Acceptance: An offeree's consent to enter into a contract and
be bound by the terms of the offer.
Access: General or specific right of ingress or egress to a particular
property.
Addendum: Additional material attached to and made part of a document.
Adjustable-rate mortgage (ARM): A mortgage that permits the lender
to adjust its interest rate periodically on the basis of changes in a
specified index.
Administrator: A person appointed by a probate court to administer
the estate of a person who died intestate.
Advertising: The public promotion of one's products and services.
Agency: A relationship created when one person, the principal,
delegates to another, the agent, the right to act on his/her behalf in
business transactions and to excuse some degree of disaction while so
acting.
Agent: One who is authorized to represent and to act on behalf
of another person (called the principal).

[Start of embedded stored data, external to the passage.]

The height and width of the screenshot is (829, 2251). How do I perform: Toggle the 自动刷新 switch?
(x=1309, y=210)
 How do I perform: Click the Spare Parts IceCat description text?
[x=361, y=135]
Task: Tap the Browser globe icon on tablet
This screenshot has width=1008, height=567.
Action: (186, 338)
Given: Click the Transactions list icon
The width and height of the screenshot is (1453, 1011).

Agreement of sale: A contract between buyer and seller covering
the sale of specific real property.
Amenity: A feature of real property that enhances its attractiveness
and increases the occupant's or user's satisfaction although the feature
is not essential to the property's use. Natural amenities include a pleasant
or desirable location near water, scenic views of the surrounding area,
etc. Human-made amenities include swimming pools, tennis courts, community
buildings, and other recreational facilities.
Amortization: The gradual repayment of a mortgage loan by installments.
Amortization schedule: A timetable for payment of a mortgage loan.
An amortization schedule shows the amount of each payment applied to interest
and principal and shows the remaining balance after each payment is made.
Amortize: To repay a mortgage with regular payments that cover
both principal and interest.
Annual percentage rate (APR): The cost of a mortgage stated as
a yearly rate; includes such items as interest, mortgage insurance, and
loan origination fee (points).
Annuity: An amount paid yearly or at other regular intervals,
often on a guaranteed dollar basis.
Application: A form used to apply for a mortgage loan and to record
pertinent information concerning a prospective mortgagor and the proposed
security.
Appraisal: A written analysis of the estimated value of a property
prepared by a qualified appraiser.
Appraised value: An opinion of a property's fair market value,
based on an appraiser's knowledge, experience, and analysis of the property.
Appraiser: A person qualified by education, training, and experience
to estimate the value of real property and personal property.
Appreciation: An increase in the value of a property due to changes
in market conditions or other causes. The opposite of depreciation.
Assessed value: The valuation placed on property by a public tax
assessor for purposes of taxation.
Assessment: The process of placing a value on property for the
strict purpose of taxation. May also refer to a levy against property
for a special purpose, such as a sewer assessment.
Assessor: A public official who establishes the value of a property
for taxation purposes.
Asset: Anything of monetary value that is owed by a person. Assets
include real property, personal property, and enforceable claims against
others (including bank accounts, stocks, mutual funds, and so on).
Assignment: The transfer of a mortgage from one person to another.
Assumable mortgage: A mortgage that can be taken over ("assumed")
by the buyer when a home is sold.
Assumption: The transfer of the seller's existing mortgage to
the buyer. See assumable mortgage.
Attorney-in-fact: One who holds a power of attorney from another
to execute documents on behalf of the grantor of the power.